DATASET CONTENT>
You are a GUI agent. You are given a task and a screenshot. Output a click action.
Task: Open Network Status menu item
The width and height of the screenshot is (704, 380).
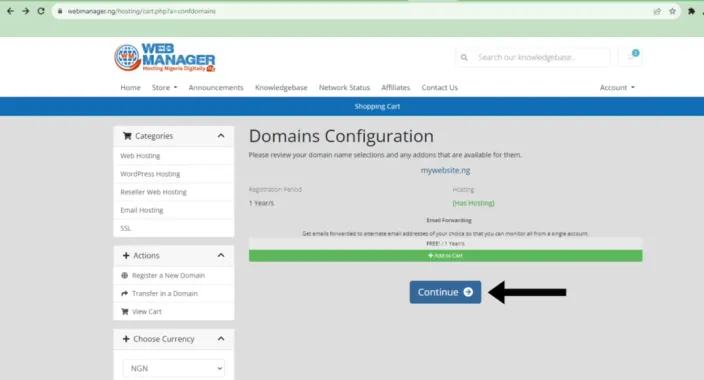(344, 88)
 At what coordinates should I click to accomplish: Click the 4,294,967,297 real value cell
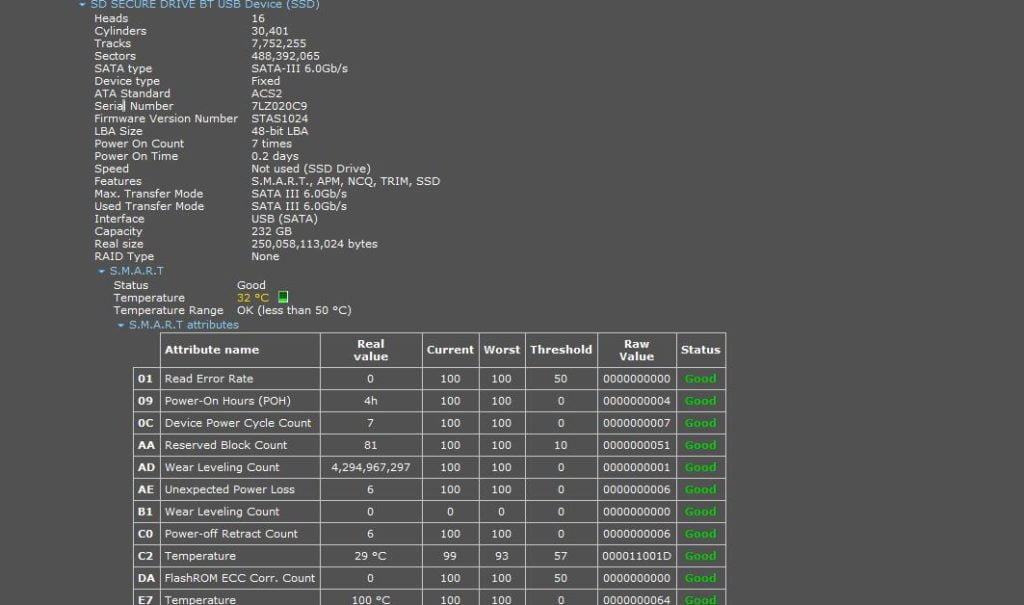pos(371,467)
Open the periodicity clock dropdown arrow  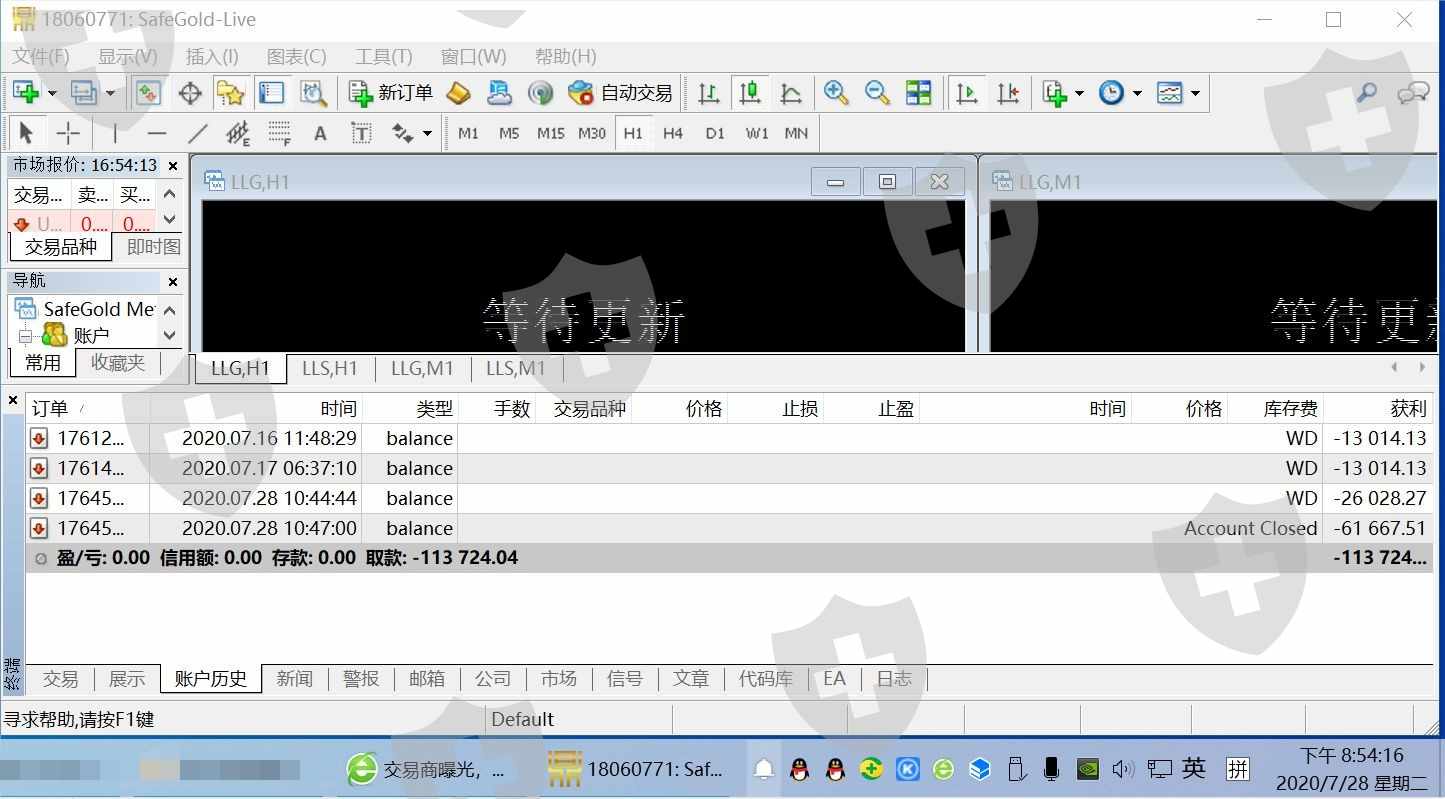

==

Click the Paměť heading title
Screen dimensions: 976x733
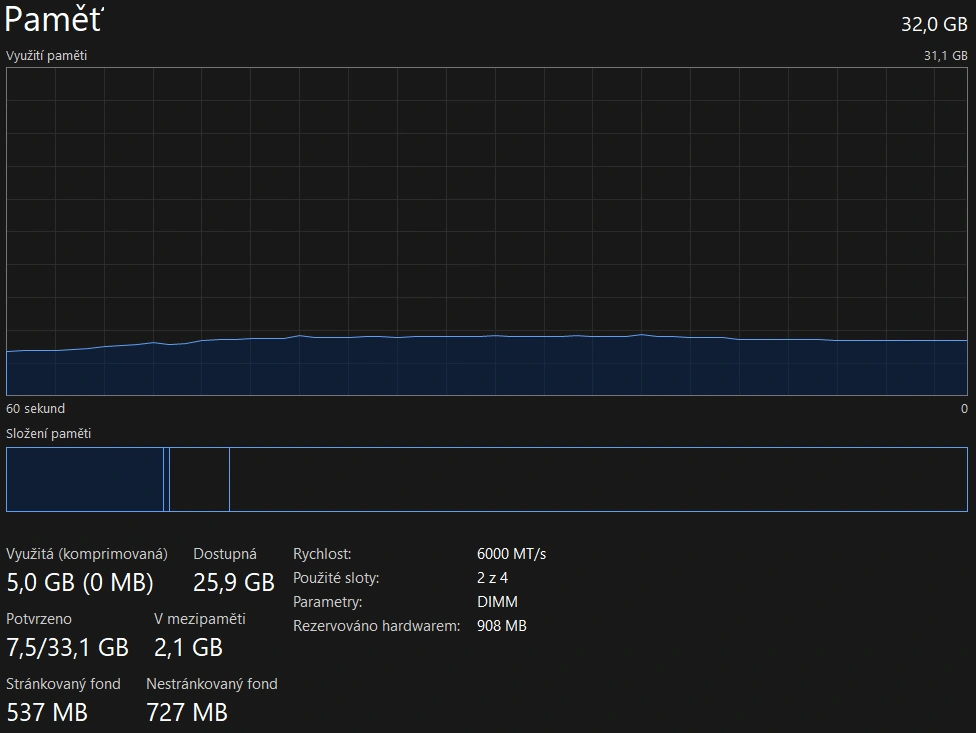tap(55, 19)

PROBLEM TO SOLVE> In the records above, everything from the line with "Task: Open Network Status menu item" down to the line with "Open the periodicity clock dropdown arrow" must be duplicated exactly, both lines kept. Leave no pictures in.

RESULT OF THE TASK>
Task: Open Network Status menu item
The width and height of the screenshot is (704, 380).
(344, 88)
 At what coordinates should I click to accomplish: Click the 4,294,967,297 real value cell
pos(371,467)
Open the periodicity clock dropdown arrow  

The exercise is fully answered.